Task to carry out.
Please write each record out again word for word.

Material shown.

————————

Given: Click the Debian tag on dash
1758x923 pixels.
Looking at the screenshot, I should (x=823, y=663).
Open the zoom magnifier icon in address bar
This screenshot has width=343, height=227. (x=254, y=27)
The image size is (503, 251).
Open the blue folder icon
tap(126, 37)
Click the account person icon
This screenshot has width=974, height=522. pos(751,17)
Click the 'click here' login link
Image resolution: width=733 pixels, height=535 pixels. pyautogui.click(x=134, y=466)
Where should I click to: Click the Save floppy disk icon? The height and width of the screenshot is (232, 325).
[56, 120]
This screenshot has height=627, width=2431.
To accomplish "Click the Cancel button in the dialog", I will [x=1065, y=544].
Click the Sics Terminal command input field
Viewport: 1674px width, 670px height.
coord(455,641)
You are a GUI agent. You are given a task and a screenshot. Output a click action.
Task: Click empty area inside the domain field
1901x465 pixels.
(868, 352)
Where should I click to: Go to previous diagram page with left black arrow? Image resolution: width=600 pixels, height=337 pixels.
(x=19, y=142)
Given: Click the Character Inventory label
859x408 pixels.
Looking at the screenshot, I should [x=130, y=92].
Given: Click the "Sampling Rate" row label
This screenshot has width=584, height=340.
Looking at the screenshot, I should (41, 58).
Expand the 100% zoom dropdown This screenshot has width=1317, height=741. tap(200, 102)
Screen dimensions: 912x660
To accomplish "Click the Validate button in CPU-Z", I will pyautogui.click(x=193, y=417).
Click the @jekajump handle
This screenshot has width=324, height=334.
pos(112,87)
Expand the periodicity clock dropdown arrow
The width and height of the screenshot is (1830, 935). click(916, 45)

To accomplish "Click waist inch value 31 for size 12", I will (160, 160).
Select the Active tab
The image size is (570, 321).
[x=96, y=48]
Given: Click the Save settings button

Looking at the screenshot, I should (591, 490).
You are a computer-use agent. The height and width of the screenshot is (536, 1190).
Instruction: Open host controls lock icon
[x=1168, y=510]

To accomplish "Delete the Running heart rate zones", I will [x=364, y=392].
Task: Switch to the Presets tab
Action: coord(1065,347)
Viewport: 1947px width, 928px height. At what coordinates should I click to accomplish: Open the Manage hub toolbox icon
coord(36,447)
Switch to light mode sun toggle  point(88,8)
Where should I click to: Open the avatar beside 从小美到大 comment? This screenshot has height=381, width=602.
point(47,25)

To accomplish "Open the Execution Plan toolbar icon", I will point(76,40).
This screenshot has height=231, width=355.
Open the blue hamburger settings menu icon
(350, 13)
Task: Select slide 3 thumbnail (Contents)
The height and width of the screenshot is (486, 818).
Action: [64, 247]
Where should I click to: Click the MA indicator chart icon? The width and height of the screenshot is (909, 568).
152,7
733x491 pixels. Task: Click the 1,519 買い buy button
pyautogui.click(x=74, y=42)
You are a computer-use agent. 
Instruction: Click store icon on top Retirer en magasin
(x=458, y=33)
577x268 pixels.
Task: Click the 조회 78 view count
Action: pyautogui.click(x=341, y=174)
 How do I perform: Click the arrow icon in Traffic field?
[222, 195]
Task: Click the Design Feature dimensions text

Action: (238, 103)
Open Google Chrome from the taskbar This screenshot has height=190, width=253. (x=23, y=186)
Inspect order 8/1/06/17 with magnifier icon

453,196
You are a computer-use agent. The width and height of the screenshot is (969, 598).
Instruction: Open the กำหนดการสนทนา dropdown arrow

————————

Task answer.
Given: Click the Debian tag on dash
1758x923 pixels.
Looking at the screenshot, I should (x=823, y=663).
Open the zoom magnifier icon in address bar
This screenshot has width=343, height=227. (x=254, y=27)
The image size is (503, 251).
Open the blue folder icon
tap(126, 37)
Click the account person icon
This screenshot has width=974, height=522. pos(751,17)
Click the 'click here' login link
Image resolution: width=733 pixels, height=535 pixels. pyautogui.click(x=134, y=466)
Where should I click to: Click the Save floppy disk icon? The height and width of the screenshot is (232, 325).
[56, 120]
This screenshot has height=627, width=2431.
To accomplish "Click the Cancel button in the dialog", I will [x=1065, y=544].
Click the Sics Terminal command input field
Viewport: 1674px width, 670px height.
coord(455,641)
You are a GUI agent. You are given a task and a screenshot. Output a click action.
Task: Click empty area inside the domain field
1901x465 pixels.
(868, 352)
Where should I click to: Go to previous diagram page with left black arrow? Image resolution: width=600 pixels, height=337 pixels.
(x=19, y=142)
Given: Click the Character Inventory label
859x408 pixels.
Looking at the screenshot, I should [x=130, y=92].
Given: Click the "Sampling Rate" row label
This screenshot has width=584, height=340.
Looking at the screenshot, I should (41, 58).
Expand the 100% zoom dropdown This screenshot has width=1317, height=741. tap(200, 102)
Screen dimensions: 912x660
To accomplish "Click the Validate button in CPU-Z", I will pyautogui.click(x=193, y=417).
Click the @jekajump handle
This screenshot has width=324, height=334.
pos(112,87)
Expand the periodicity clock dropdown arrow
The width and height of the screenshot is (1830, 935). click(916, 45)

To accomplish "Click waist inch value 31 for size 12", I will (160, 160).
Select the Active tab
The image size is (570, 321).
[x=96, y=48]
Given: Click the Save settings button

Looking at the screenshot, I should (591, 490).
You are a computer-use agent. The height and width of the screenshot is (536, 1190).
Instruction: Open host controls lock icon
[x=1168, y=510]

To accomplish "Delete the Running heart rate zones", I will [x=364, y=392].
Task: Switch to the Presets tab
Action: coord(1065,347)
Viewport: 1947px width, 928px height. At what coordinates should I click to accomplish: Open the Manage hub toolbox icon
coord(36,447)
Switch to light mode sun toggle  point(88,8)
Where should I click to: Open the avatar beside 从小美到大 comment? This screenshot has height=381, width=602.
point(47,25)

To accomplish "Open the Execution Plan toolbar icon", I will point(76,40).
This screenshot has height=231, width=355.
Open the blue hamburger settings menu icon
(350, 13)
Task: Select slide 3 thumbnail (Contents)
The height and width of the screenshot is (486, 818).
Action: [64, 247]
Where should I click to: Click the MA indicator chart icon? The width and height of the screenshot is (909, 568).
152,7
733x491 pixels. Task: Click the 1,519 買い buy button
pyautogui.click(x=74, y=42)
You are a computer-use agent. 
Instruction: Click store icon on top Retirer en magasin
(x=458, y=33)
577x268 pixels.
Task: Click the 조회 78 view count
Action: pyautogui.click(x=341, y=174)
 How do I perform: Click the arrow icon in Traffic field?
[222, 195]
Task: Click the Design Feature dimensions text

Action: (238, 103)
Open Google Chrome from the taskbar This screenshot has height=190, width=253. (x=23, y=186)
Inspect order 8/1/06/17 with magnifier icon

453,196
You are a computer-use agent. The width and height of the screenshot is (969, 598).
Instruction: Open the กำหนดการสนทนา dropdown arrow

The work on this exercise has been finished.